Du reste, pourquoi fixer un objectif
irréalisable au risque de décourager ceux qui ont la
responsabilité de l’atteindre ? Un objectif amplifié, trop ambitieux peut
conduire à une démotivation. S’il est démesuré, il engendre des
frustrations et des dysfonctionnements ; l’entreprise est stressée… Il
ne doit pas être non plus trop facile afin de stimuler l’effort, de maintenir
une forte mobilisation. En effet, « un bon objectif constitue un
défi réaliste, c’est-à-dire qu’il ne sera pas impossible à atteindre mais
requerra un effort de la part de ceux qui seront chargés de l’atteindre ».
(5)
Des
objectifs cohérents entre eux
Pour être
intégrés à un système de MPO, les objectifs doivent aussi être cohérents – en ce sens qu’ils
doivent être compatibles entre eux. Par exemple, la
diversification des risques et la prospection de nouveaux marchés sont bien concordants.

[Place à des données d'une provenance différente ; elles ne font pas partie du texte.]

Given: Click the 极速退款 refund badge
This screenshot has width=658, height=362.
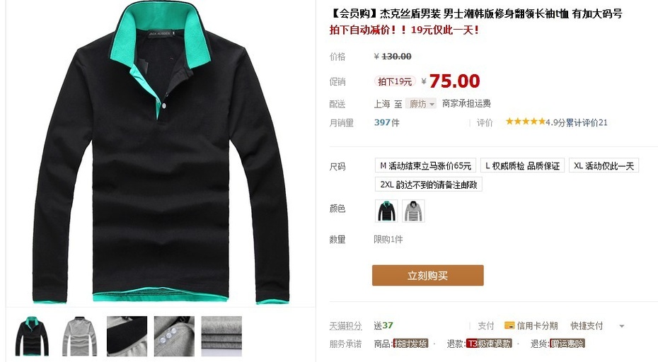Looking at the screenshot, I should point(490,344).
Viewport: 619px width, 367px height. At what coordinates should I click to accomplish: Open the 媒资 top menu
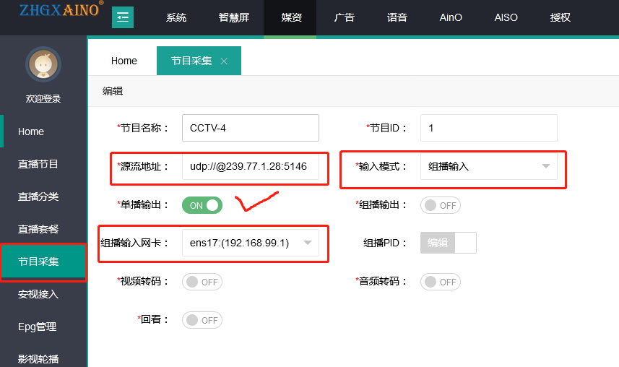(x=291, y=17)
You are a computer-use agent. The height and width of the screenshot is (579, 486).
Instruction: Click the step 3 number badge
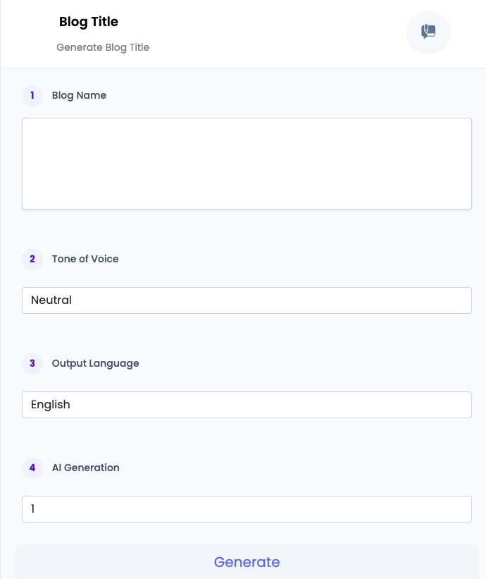click(32, 364)
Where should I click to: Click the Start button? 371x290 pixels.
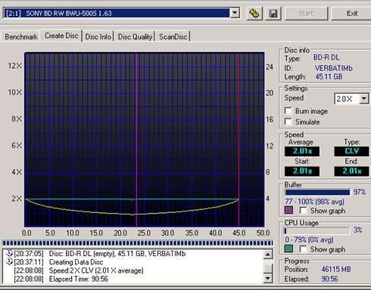coord(306,14)
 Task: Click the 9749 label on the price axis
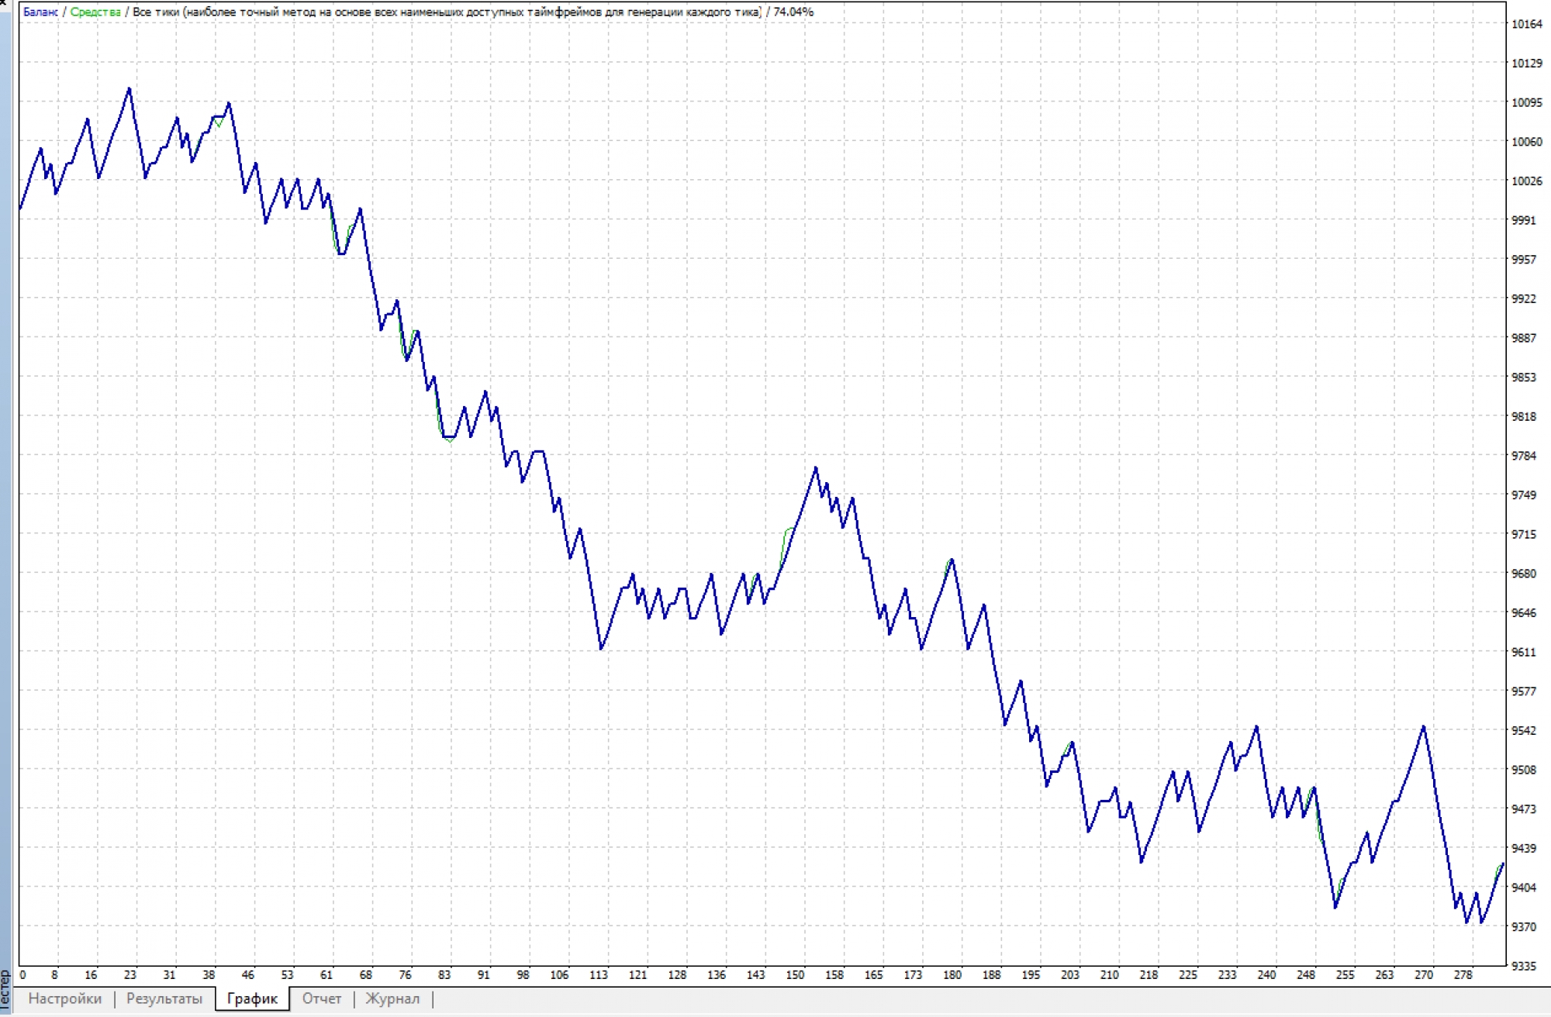[x=1523, y=495]
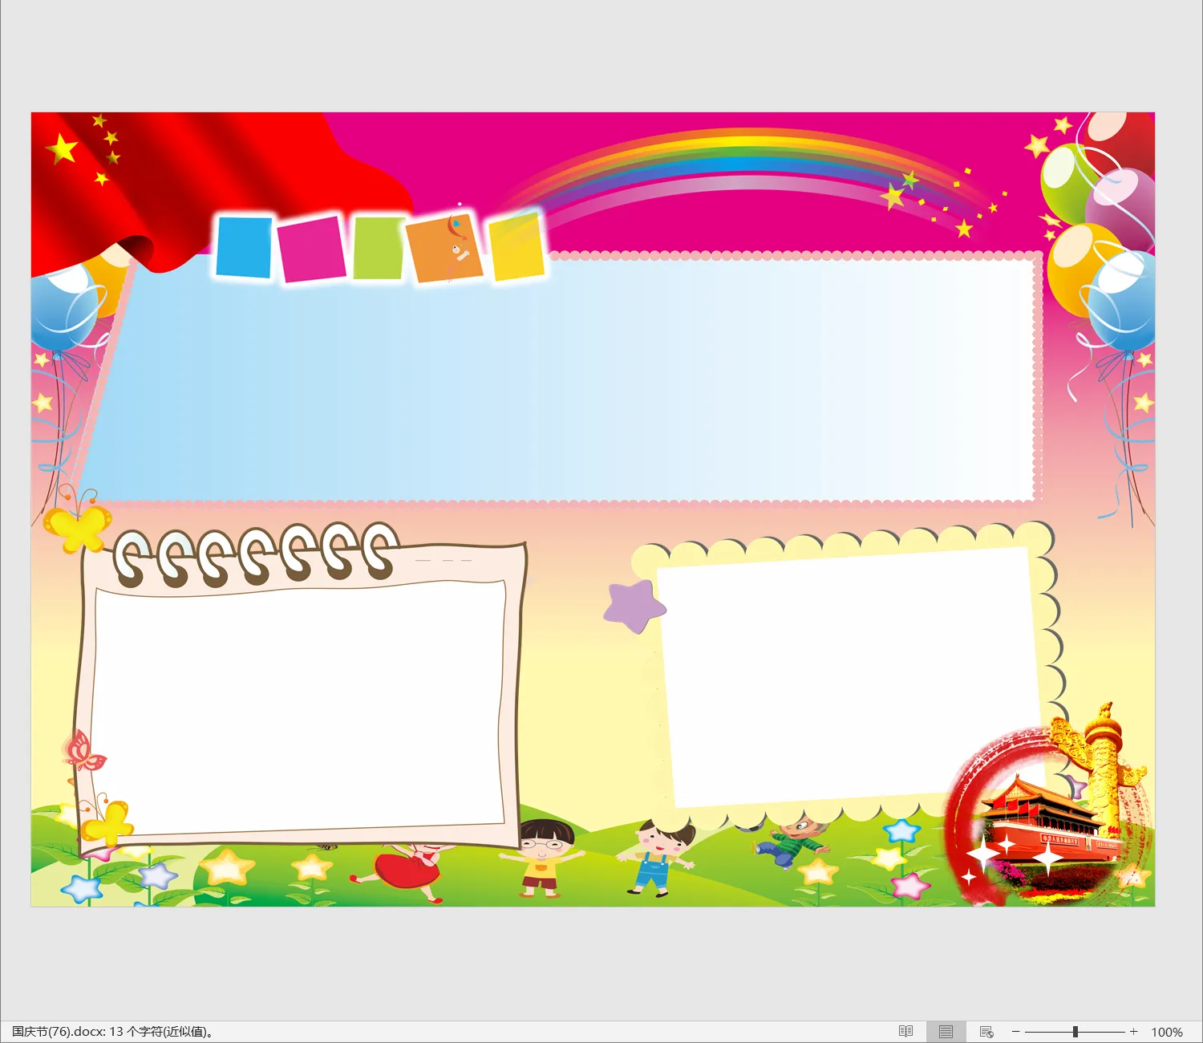Click the orange colored square in banner
Viewport: 1203px width, 1043px height.
point(444,249)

Les objectifs sont d’ailleurs dits réalistes s’ils s’accordent
les uns avec les autres. Ils
sont cohérents dans la mesure où ils sont interdépendants, se complètent.
Il est clair que l’augmentation des ventes tend à celle de la part de marché.
A contrario, les objectifs ne sont
pas cohérents s’ils se contredisent, entrent partiellement en conflit.
Tous les objectifs que l'on s'efforce d'atteindre ne peuvent être atteints simultanément ;
tous n’ont pas la même importance. Supposons qu’on ait fixé deux
objectifs : maximiser le CA et augmenter la marge unitaire. Le premier
exigera d’améliorer la qualité, de diminuer le prix, d’accroître les dépenses
publicitaires. Ne pourrait-on pas alors s’attendre à un impact négatif sur les
bénéfices ? De fait, il y a lieu de s'efforcer d’arbitrer entre les
objectifs, de privilégier ceux qui sont prioritaires. Il s’agit de trouver un équilibre entre marge unitaire et part de marché, entre
ventes immédiates et développement de nouveaux marchés, entre
bénéfices à CT et bénéfices à LT, entre sécurité et croissance…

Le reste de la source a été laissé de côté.